Re: [PATCH hid v12 05/15] HID: bpf jmp table: simplify the logic of cleaning up programs

Benjamin Tissoires <benjamin.tissoires@xxxxxxxxxx> · Tue, 13 Dec 2022 08:59:02 +0100

On Tue, Dec 13, 2022 at 7:28 AM Greg KH <gregkh@xxxxxxxxxxxxxxxxxxx> wrote:
>
> On Mon, Dec 12, 2022 at 10:39:26AM -0800, Yonghong Song wrote:
> >
> >
> > On 12/12/22 10:20 AM, Greg KH wrote:
> > > On Mon, Dec 12, 2022 at 09:52:03AM -0800, Yonghong Song wrote:
> > > >
> > > >
> > > > On 12/12/22 9:02 AM, Benjamin Tissoires wrote:
> > > > > On Thu, Nov 3, 2022 at 4:58 PM Benjamin Tissoires
> > > > > <benjamin.tissoires@xxxxxxxxxx> wrote:
> > > > > >
> > > > > > Kind of a hack, but works for now:
> > > > > >
> > > > > > Instead of listening for any close of eBPF program, we now
> > > > > > decrement the refcount when we insert it in our internal
> > > > > > map of fd progs.
> > > > > >
> > > > > > This is safe to do because:
> > > > > > - we listen to any call of destructor of programs
> > > > > > - when a program is being destroyed, we disable it by removing
> > > > > >     it from any RCU list used by any HID device (so it will never
> > > > > >     be called)
> > > > > > - we then trigger a job to cleanup the prog fd map, but we overwrite
> > > > > >     the removal of the elements to not do anything on the programs, just
> > > > > >     remove the allocated space
> > > > > >
> > > > > > This is better than previously because we can remove the map of known
> > > > > > programs and their usage count. We now rely on the refcount of
> > > > > > bpf, which has greater chances of being accurate.
> > > > > >
> > > > > > Signed-off-by: Benjamin Tissoires <benjamin.tissoires@xxxxxxxxxx>
> > > > > >
> > > > > > ---
> > > > >
> > > > > So... I am a little bit embarrassed, but it turns out that this hack
> > > > > is not safe enough.
> > > > >
> > > > > If I compile the kernel with LLVM=1, the function
> > > > > bpf_prog_put_deferred() is optimized in a weird way: if we are not in
> > > > > irq, the function is inlined into __bpf_prog_put(), but if we are, the
> > > > > function is still kept around as it is called in a scheduled work
> > > > > item.
> > > > >
> > > > > This is something I completely overlooked: I assume that if the
> > > > > function would be inlined, the HID entrypoint BPF preloaded object
> > > > > would not be able to bind, thus deactivating HID-BPF safely. But if a
> > > > > function can be both inlined and not inlined, then I have no
> > > > > guarantees that my cleanup call will be called. Meaning that a HID
> > > > > device might believe there is still a bpf function to call. And things
> > > > > will get messy, with kernel crashes and others.
> > > >
> > > > You should not rely fentry to a static function. This is unstable
> > > > as compiler could inline it if that static function is called
> > > > directly. You could attach to a global function if it is not
> > > > compiled with lto.
> > >
> > > But now that the kernel does support LTO, how can you be sure this will
> > > always work properly?  The code author does not know if LTO will kick in
> > > and optimize this away or not, that's the linker's job.
> >
> > Ya, that is right. So for in-kernel bpf programs, attaching to global
> > functions are not safe either. For other not-in-kernel bpf programs, it
> > may not work but that is user's responsibility to adjust properly
> > (to different functions based on a particular build, etc.).
>
> So if in-kernel bpf programs will not work or are not safe, how will
> in-kernel bpf programs properly attach?

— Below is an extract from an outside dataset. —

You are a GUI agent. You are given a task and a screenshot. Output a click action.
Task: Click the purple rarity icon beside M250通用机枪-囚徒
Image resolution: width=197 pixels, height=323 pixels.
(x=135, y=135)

Sorry if that wasn't clear. Loading a bpf program from the kernel is
fine and safe. But it was the use of it that wasn't.

In my case, HID-BPF to fix devices is safe (whether the program is
loaded from the kernel or from userspace): the bpf JIT/verifier
ensures that there are no out of bound read/write and the API is
properly defined. But the problem I am facing with the generic bpf
implementation is that it is made to be a global processing and to
attach to one given function, when I wanted to have a couple function
+ device.

So in this patch, I actually abused BPF to get free event
notifications when the bpf program was released.
The first implementation (HID: initial BPF implementation) was safer
than this patch because I was using BPF for notifications of my
internals but I wasn't messing up with the reference count. So if I
did not get the events, I wouldn't decrement the bpf_prog and the end
result means that the bpf program would stay forever attached to the
device. Not user friendly but it doesn't introduce a kernel crash.

However, this patch is messing with reference counting of an internal
kernel object assuming I would always get the event. This is not the
case and so I get read after free errors.

TL;DR: (ab)using BPF internally for kernel introspection to manage
kernel structures is just plain wrong. Mea culpa.

Cheers,
Benjamin